--- Data for analysis Enclosed Below ---
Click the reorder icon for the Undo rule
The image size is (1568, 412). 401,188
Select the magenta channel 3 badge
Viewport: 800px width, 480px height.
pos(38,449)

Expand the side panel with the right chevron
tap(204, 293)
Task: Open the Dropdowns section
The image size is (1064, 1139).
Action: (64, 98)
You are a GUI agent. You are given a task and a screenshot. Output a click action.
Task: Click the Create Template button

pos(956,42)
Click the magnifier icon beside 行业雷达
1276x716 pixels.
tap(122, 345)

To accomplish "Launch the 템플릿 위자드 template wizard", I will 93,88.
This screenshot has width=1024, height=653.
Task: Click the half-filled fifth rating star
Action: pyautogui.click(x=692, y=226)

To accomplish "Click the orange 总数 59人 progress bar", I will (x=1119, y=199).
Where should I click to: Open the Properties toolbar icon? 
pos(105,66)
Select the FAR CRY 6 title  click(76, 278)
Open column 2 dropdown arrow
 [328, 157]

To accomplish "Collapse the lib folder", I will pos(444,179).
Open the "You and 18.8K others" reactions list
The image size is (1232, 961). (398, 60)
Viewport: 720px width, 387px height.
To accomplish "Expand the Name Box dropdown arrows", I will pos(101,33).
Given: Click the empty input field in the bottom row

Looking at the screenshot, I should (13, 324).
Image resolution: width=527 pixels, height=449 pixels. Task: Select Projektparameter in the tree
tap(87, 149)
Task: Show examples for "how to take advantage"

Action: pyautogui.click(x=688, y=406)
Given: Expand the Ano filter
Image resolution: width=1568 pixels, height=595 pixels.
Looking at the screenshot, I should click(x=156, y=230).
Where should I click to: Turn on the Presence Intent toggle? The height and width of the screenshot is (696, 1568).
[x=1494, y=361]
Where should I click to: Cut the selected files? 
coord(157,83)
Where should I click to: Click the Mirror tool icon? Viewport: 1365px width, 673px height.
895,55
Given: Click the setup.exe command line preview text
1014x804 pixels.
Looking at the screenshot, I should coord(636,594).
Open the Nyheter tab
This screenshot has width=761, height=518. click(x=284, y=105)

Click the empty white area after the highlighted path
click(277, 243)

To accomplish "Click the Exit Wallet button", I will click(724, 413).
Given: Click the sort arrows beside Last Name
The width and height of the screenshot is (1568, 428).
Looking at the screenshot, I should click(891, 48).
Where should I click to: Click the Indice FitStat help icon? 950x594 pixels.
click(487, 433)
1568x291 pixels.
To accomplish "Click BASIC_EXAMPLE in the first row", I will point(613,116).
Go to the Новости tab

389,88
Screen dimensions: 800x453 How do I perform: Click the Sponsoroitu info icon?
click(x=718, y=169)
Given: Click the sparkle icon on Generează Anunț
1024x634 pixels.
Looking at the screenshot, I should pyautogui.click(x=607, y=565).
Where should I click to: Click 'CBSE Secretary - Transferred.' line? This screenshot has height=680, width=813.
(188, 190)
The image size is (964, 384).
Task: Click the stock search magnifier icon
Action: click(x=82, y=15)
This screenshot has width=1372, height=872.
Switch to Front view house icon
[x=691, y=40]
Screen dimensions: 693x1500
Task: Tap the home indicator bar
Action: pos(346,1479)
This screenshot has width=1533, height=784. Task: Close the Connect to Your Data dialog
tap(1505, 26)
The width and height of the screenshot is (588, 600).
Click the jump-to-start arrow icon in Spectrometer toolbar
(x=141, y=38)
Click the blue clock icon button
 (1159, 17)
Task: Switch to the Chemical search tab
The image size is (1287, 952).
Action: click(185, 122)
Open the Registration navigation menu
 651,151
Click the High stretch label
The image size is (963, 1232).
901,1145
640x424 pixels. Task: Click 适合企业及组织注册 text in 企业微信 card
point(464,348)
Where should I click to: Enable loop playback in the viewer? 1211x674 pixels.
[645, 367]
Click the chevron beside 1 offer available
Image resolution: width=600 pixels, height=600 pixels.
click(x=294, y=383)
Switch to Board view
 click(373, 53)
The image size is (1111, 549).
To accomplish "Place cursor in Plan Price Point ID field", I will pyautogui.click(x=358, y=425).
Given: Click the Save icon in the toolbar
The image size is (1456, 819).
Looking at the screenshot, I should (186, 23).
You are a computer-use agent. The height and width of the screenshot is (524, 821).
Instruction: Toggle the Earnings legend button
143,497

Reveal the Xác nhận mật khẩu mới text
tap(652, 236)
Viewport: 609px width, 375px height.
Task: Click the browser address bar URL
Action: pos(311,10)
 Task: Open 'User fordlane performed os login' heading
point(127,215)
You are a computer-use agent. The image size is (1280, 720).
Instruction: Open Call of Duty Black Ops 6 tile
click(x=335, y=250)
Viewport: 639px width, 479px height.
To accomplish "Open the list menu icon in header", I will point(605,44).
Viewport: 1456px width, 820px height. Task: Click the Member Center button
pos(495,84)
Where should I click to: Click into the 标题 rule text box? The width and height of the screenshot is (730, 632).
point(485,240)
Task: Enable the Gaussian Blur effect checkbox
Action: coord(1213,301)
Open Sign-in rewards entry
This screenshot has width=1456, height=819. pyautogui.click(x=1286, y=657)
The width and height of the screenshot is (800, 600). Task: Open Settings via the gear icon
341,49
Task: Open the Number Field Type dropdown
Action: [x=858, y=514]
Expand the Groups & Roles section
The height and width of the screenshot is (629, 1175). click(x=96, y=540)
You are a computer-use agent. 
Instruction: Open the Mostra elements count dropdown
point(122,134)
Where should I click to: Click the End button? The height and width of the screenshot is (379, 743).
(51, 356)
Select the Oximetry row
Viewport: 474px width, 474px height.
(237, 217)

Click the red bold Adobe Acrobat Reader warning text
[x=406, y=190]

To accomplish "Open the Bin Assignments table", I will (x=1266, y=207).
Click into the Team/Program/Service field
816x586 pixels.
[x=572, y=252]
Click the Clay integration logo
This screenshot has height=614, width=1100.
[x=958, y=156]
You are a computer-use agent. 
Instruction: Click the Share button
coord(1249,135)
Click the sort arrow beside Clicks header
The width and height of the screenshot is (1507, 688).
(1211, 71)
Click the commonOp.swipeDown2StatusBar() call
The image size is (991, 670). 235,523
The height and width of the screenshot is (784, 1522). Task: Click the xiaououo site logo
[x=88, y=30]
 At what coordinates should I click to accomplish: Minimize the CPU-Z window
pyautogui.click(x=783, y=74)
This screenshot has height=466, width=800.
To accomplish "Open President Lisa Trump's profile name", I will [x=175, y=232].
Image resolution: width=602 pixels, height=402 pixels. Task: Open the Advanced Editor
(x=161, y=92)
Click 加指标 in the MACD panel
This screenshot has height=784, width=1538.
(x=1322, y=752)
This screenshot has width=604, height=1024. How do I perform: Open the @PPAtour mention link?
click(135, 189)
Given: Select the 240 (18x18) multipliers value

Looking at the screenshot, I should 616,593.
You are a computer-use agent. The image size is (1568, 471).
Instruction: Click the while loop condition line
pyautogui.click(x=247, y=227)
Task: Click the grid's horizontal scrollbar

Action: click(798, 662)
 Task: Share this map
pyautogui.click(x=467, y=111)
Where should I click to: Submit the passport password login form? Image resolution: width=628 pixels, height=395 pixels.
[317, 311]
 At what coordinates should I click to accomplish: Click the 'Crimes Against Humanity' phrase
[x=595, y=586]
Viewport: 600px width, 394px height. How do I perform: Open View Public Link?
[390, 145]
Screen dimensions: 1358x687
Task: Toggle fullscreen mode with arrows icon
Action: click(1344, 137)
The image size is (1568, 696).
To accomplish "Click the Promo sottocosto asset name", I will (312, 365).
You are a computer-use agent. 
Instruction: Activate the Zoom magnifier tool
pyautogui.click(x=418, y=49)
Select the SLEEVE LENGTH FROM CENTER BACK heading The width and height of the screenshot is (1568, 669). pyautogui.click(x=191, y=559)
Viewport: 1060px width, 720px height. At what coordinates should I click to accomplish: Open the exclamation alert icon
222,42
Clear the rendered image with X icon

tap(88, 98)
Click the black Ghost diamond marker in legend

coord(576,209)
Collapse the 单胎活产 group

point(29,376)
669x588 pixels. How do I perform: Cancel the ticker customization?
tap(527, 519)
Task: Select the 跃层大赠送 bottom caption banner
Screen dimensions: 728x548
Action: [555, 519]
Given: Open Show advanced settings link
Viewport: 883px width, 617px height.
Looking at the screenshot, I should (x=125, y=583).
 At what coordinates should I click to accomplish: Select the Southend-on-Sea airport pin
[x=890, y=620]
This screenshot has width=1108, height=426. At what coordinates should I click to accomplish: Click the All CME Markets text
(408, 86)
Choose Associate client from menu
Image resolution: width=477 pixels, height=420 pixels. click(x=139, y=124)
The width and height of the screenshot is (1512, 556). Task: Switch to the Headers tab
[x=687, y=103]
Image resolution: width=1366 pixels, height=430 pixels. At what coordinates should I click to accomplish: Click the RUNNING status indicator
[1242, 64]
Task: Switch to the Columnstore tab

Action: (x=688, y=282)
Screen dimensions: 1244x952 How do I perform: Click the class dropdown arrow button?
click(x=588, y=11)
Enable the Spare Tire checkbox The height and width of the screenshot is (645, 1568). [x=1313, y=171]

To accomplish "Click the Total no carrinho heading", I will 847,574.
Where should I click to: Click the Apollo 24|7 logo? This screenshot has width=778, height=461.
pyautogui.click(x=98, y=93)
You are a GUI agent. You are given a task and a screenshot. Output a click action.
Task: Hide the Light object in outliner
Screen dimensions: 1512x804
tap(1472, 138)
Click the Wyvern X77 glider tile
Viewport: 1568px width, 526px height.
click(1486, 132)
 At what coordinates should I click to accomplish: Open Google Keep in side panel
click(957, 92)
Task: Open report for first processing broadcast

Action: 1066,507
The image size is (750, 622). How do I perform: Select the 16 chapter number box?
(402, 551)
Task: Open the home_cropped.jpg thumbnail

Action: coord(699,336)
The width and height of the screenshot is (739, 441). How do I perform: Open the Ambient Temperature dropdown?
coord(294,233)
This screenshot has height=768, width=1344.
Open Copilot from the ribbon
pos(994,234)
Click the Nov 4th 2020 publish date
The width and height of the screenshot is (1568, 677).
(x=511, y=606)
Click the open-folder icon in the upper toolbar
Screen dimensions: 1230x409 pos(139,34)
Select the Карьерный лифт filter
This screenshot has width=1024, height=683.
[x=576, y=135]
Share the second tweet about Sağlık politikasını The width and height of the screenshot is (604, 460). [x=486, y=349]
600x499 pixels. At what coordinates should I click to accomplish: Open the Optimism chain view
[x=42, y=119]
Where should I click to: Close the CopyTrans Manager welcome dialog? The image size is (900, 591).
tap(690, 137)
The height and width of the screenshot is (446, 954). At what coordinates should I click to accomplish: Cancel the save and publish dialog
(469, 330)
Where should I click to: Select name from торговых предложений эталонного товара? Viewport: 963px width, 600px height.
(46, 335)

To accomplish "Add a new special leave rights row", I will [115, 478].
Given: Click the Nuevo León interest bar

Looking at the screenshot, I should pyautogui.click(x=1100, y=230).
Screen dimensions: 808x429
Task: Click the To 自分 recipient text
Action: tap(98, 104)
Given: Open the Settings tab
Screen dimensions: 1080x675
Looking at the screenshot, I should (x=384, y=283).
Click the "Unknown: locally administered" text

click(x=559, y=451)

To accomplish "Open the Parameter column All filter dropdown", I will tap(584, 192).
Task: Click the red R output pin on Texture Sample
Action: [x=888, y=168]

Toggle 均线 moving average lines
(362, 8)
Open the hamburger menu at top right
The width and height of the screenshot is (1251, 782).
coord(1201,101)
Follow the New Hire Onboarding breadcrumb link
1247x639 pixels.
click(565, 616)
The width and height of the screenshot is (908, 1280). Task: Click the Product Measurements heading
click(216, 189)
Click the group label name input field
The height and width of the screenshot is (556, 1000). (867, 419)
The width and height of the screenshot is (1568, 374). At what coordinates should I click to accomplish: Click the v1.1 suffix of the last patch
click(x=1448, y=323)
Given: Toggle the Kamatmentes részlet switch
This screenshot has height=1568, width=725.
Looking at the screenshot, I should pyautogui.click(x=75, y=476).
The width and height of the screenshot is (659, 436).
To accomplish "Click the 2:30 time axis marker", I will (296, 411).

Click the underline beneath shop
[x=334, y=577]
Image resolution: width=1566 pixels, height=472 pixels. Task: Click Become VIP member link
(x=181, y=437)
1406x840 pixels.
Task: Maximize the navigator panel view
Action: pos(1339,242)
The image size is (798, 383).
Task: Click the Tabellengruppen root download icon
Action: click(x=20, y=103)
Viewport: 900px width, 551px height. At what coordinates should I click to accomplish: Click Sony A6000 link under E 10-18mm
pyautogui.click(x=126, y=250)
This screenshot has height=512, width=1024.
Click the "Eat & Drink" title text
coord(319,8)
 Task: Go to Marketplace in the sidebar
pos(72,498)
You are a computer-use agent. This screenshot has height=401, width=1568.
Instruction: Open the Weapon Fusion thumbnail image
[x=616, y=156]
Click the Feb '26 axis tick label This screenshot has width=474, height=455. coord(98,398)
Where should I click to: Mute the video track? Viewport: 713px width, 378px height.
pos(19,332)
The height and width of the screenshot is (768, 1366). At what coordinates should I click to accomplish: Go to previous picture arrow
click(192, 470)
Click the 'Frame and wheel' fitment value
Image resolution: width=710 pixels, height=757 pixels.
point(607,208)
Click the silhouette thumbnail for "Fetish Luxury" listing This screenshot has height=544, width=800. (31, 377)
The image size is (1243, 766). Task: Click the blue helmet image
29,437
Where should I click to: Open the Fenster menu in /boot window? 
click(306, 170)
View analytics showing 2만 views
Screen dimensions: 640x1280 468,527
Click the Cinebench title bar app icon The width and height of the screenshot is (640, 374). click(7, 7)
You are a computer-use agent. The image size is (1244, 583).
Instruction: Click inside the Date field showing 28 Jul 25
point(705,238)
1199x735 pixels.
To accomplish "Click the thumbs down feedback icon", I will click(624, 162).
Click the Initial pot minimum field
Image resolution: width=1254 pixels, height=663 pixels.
--- End of Enclosed Data for analysis ---
> **What you are asked to do**
Exactly the lines above from the one with "Viewport: 600px width, 394px" to the one with "The image size is (1568, 696).", both included, are to be quoted; leave the rest out.

> **Solution to the exercise**
Viewport: 600px width, 394px height. How do I perform: Open View Public Link?
[390, 145]
Screen dimensions: 1358x687
Task: Toggle fullscreen mode with arrows icon
Action: click(1344, 137)
The image size is (1568, 696).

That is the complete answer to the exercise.